Sunday, October 21, 2012

Perfect prank=epic fail

 The week came and went. It was already time for the golden jerk to head home. We had such a great visit with them. It makes me really sad when they leave. I have the best time when my sister and niece are in town to visit. It's too bad that we were swamped with practices, games, homework, and packing while they were here.


 We have dug up some treasures while packing. Like these old Halloween costumes. The boys had a great time having wars in them. Kelz and I took some pretty funny video of these guys wrestling in these outfits.
 We all headed to Aidan's baseball game before we had to go to airport. Cole who has a flare for drama wore the hotdog costume to the ballpark. We couldn't stay for the whole game since we needed to get them to the airport. Did I say I was super sad about this????? While in the car my niece...aka..the golden jerk who likes to call herself super girl told me all her super girl powers had run out. All I could think is I hear you sister! Mine have run out too. I'm going to miss her voice in the morning. I of course cried all the way home from the airport. I had to head to Cole's football game after this. I tell you I'm like a gerbil in the wheel running in a circle doing the same thing over and over. The problem is my kids and I just keep getting older while I'm running in this circle. I want to stop and smell the roses!!!!!
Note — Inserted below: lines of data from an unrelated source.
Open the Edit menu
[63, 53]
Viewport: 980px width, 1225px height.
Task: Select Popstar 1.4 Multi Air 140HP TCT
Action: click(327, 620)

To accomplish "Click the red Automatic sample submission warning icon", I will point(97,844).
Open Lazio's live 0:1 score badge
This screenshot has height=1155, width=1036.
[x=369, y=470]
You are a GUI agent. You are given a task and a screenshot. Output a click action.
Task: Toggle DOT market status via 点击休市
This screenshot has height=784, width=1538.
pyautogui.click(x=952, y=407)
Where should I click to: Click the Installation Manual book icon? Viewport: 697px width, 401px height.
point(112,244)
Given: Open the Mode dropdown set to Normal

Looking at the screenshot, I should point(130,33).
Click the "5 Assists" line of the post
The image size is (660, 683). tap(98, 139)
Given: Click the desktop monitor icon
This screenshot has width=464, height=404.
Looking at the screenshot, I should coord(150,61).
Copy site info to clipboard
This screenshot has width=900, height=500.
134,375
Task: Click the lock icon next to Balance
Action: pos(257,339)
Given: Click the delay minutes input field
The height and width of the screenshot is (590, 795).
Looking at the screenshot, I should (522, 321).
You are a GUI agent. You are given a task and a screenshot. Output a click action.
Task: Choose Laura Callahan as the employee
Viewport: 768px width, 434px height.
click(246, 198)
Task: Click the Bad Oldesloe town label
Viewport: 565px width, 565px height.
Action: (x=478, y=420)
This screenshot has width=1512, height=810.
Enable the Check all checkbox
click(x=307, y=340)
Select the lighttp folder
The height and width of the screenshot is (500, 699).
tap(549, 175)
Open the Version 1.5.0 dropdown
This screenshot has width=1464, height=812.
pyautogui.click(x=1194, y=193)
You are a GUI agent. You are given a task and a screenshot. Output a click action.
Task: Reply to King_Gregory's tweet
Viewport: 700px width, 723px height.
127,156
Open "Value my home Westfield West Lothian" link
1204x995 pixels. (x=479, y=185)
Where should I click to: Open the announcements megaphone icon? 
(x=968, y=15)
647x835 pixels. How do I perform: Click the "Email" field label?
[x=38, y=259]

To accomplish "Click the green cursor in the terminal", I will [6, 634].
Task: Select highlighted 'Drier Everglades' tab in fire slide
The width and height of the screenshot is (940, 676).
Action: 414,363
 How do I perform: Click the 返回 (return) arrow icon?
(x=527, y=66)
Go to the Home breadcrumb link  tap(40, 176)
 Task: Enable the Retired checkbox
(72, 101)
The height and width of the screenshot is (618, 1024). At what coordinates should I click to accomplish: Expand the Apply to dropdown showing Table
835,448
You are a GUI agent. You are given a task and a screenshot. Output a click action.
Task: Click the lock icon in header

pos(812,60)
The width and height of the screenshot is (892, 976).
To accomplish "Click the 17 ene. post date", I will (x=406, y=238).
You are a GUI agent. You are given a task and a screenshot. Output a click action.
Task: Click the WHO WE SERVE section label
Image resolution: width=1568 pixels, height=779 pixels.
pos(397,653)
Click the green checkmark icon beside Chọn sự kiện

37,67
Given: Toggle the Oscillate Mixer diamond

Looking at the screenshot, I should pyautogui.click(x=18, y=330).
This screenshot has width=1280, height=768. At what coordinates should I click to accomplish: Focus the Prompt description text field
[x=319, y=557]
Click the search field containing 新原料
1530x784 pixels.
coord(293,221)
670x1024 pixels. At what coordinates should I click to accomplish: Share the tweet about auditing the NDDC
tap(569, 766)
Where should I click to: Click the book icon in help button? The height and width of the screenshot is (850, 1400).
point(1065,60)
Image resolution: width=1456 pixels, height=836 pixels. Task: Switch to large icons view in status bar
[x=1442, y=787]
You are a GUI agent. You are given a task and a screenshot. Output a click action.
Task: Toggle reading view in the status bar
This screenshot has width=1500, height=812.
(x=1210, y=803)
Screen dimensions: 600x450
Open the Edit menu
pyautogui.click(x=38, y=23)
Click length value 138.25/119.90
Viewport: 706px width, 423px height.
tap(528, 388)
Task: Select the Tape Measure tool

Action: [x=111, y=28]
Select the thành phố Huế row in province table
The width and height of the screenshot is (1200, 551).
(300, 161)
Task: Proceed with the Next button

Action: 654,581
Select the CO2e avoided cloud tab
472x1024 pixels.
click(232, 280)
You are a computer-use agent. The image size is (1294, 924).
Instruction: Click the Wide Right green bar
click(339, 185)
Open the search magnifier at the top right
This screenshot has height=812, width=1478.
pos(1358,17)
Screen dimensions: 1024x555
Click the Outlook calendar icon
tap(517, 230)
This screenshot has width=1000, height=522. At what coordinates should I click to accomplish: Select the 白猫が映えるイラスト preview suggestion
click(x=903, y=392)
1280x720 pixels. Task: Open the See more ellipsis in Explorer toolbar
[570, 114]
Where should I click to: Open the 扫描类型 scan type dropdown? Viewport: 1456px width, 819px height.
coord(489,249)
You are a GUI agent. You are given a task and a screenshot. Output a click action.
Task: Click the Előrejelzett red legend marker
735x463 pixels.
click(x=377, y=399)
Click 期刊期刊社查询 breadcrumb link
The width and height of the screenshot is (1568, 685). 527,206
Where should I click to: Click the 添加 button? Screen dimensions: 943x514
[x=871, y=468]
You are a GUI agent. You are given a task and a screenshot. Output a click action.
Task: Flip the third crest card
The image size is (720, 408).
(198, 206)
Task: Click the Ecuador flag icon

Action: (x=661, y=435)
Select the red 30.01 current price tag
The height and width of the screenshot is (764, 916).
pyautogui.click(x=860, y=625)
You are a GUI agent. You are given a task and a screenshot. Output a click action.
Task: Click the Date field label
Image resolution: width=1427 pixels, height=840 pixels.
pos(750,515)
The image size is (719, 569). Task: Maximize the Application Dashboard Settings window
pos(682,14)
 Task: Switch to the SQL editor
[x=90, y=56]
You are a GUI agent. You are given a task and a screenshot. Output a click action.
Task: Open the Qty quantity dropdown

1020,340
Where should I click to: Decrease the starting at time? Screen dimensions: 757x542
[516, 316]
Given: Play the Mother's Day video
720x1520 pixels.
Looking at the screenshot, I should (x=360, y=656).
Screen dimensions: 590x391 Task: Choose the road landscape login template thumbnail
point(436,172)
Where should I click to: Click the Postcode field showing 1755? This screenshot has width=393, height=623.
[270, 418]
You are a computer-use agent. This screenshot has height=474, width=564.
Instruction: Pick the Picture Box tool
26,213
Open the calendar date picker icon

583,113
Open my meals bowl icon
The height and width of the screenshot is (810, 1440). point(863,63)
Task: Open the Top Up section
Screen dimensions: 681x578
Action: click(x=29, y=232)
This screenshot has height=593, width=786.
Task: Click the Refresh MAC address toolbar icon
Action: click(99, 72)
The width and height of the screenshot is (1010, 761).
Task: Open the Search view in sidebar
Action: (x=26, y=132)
After Cole's game we head out to our friends house to watch some football. The other day Kelz and I met my friend Erin for lunch in town. We went back to see her new house. She has some land and was talking about the deer on it. She said they are getting closer and closer to her back door. She's feeding them..go figure!!!  She was describing how she was walking backwards into her door because they were getting too close. A lightbulb went off in my head. I thought it would be a great prank to put a fake deer outside her bedroom window. The friends house we were watching the football game at has a fake deer as a target in their yard. Erin was there that night too. Since she likes sleep she left way before me. Since I needed a pick me up after my sister left I asked if I could use the fake deer for 24 hours.
 Aidan...aka...pig pen and I headed out with the fake deer. I don't know who was more excited! We pull up outside my friends house with the deer in the hatch back. Aidan is trying to put him together. He falls apart like a puzzle. We are trying to be really quiet as we take the deer to the back of the house.
 While I have the giant plastic deer in my hand I hear their dog start to bark. I start laughing so hard the deer starts to fall apart in my arms. Pig pen is yelling at me to stop laughing fearing that I will wake them. I tell him he is smaller so he should go set the deer up under the tree. He takes the deer no questions asked. When I get a call that the school mascot is missing in few years I'm going to play dumb!!!! I won't even be able to get mad because I have taught him this immature behavior.
So pig pen heads out to the tree to set up the deer. He starts to yell for me because he can't keep the damn thing together. I'm belly laughing on the side of house. I crawl over to try and help him. Damn it if it isn't a windy night...which we rarely get here! That damn thing keeps falling apart. All I can think is they are in their window watching us fight with the plastic deer. We finally get the thing together. We run laughing back to the car. I can't find my keys. I think I might have set them down while trying to get that thing together. We get back out of the car and use my phone as a flash light. While we are doing this the damn deer collapses due to winds. We set him up again and find the keys a few feet away from him. I must have dropped them in all the excitement. We run back to the car. We laugh all the way home.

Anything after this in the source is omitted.